# Task to carry out
Find "At what coordinates" in the material below, then write out that line and every line after it exactly, ending with the last one; skip the pictures.

# Data for this task
===
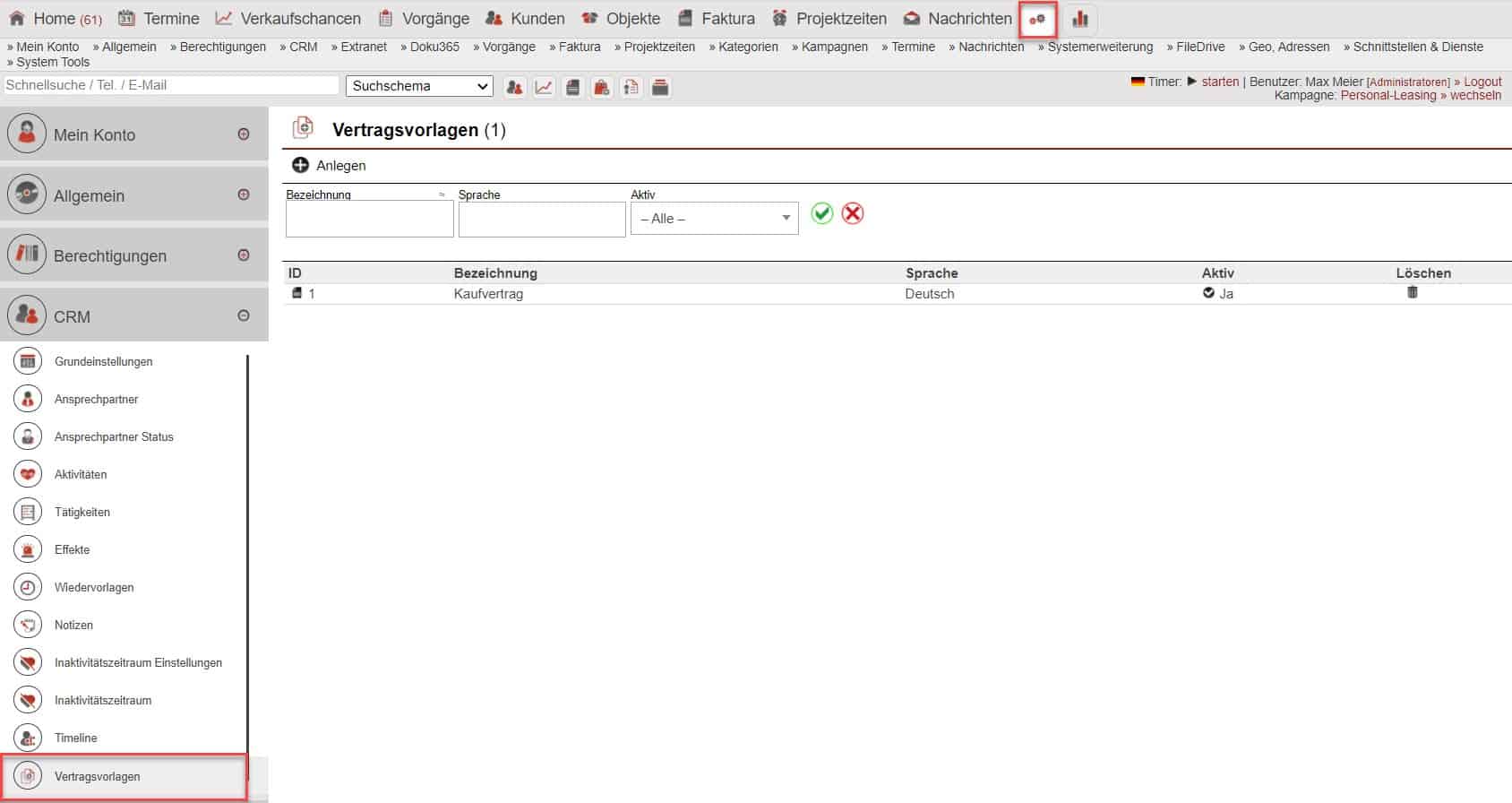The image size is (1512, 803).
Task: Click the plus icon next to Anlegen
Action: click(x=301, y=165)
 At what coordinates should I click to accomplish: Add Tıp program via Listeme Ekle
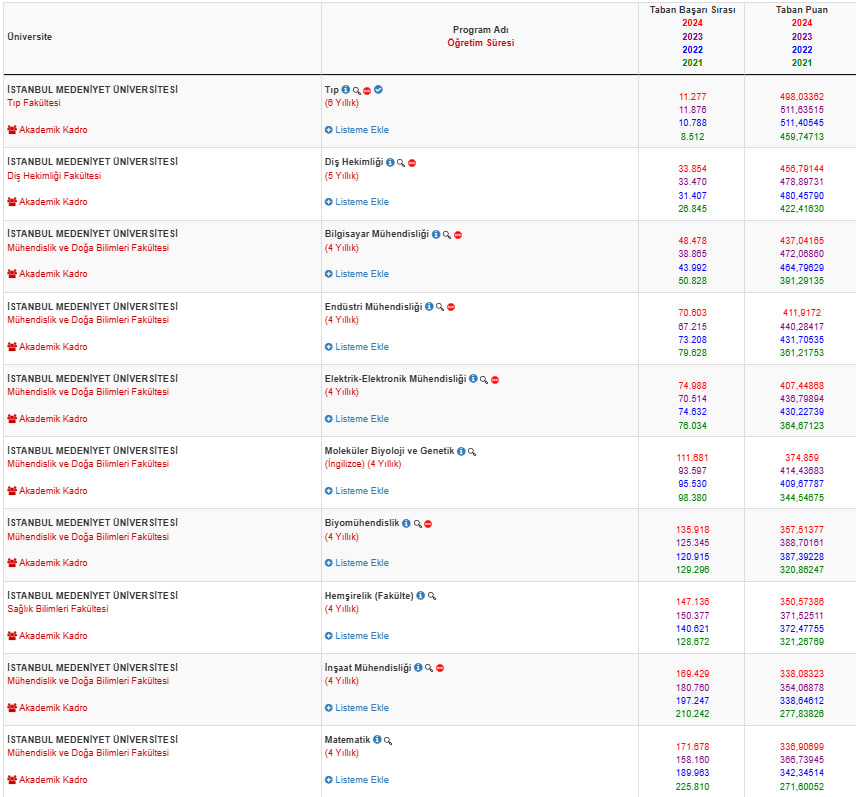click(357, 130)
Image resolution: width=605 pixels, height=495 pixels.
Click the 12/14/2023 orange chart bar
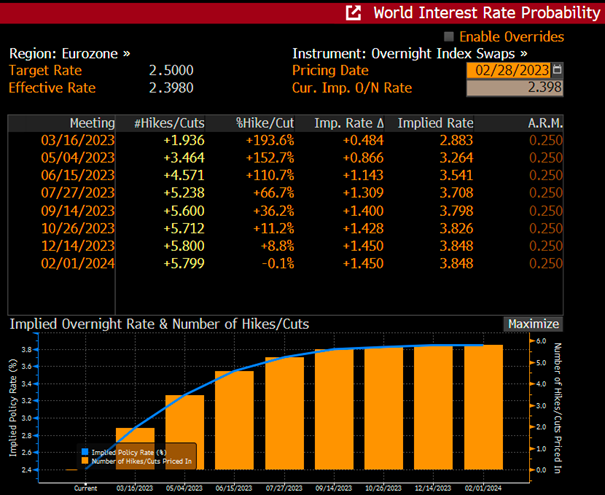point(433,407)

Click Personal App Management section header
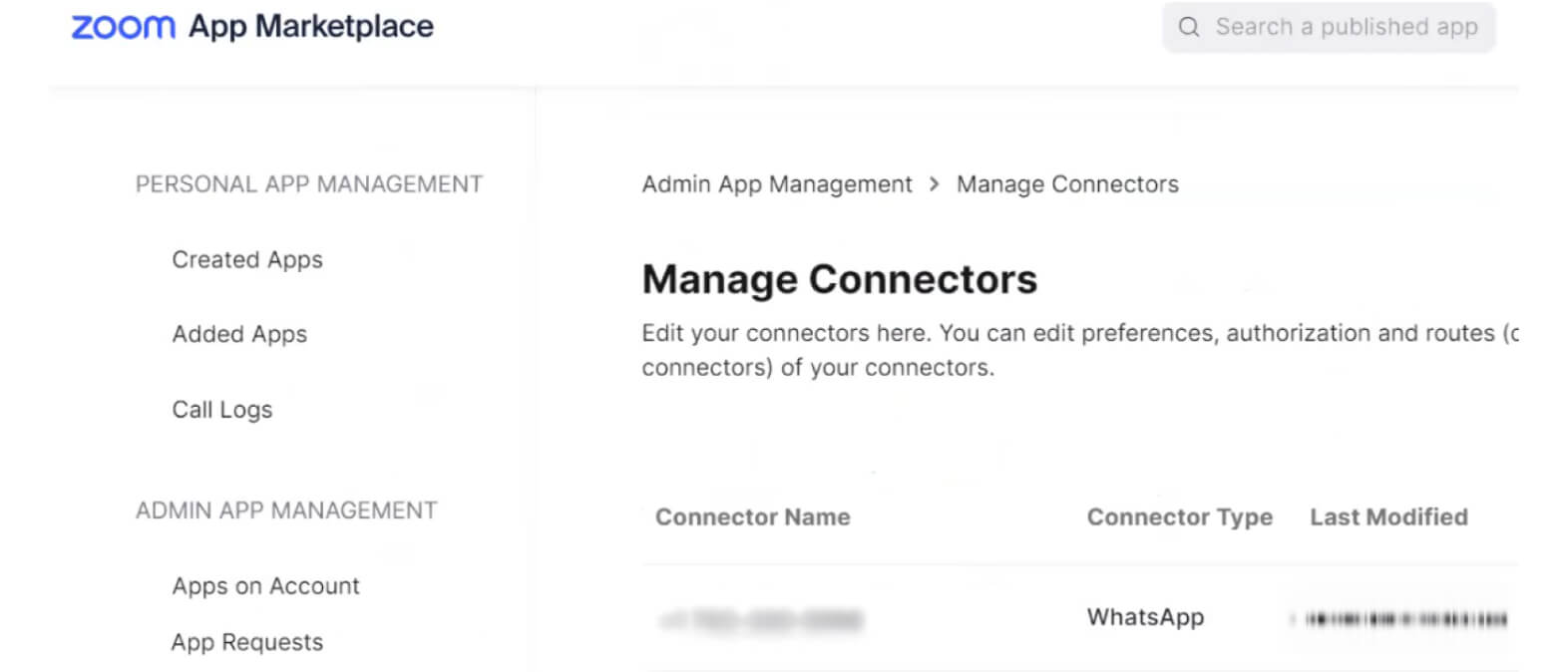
===
# Response for this exercise
 At what coordinates should I click to accomplish: Add Tıp program via Listeme Ekle
click(357, 130)
Image resolution: width=605 pixels, height=495 pixels.
Click the 12/14/2023 orange chart bar
point(433,407)

Click Personal App Management section header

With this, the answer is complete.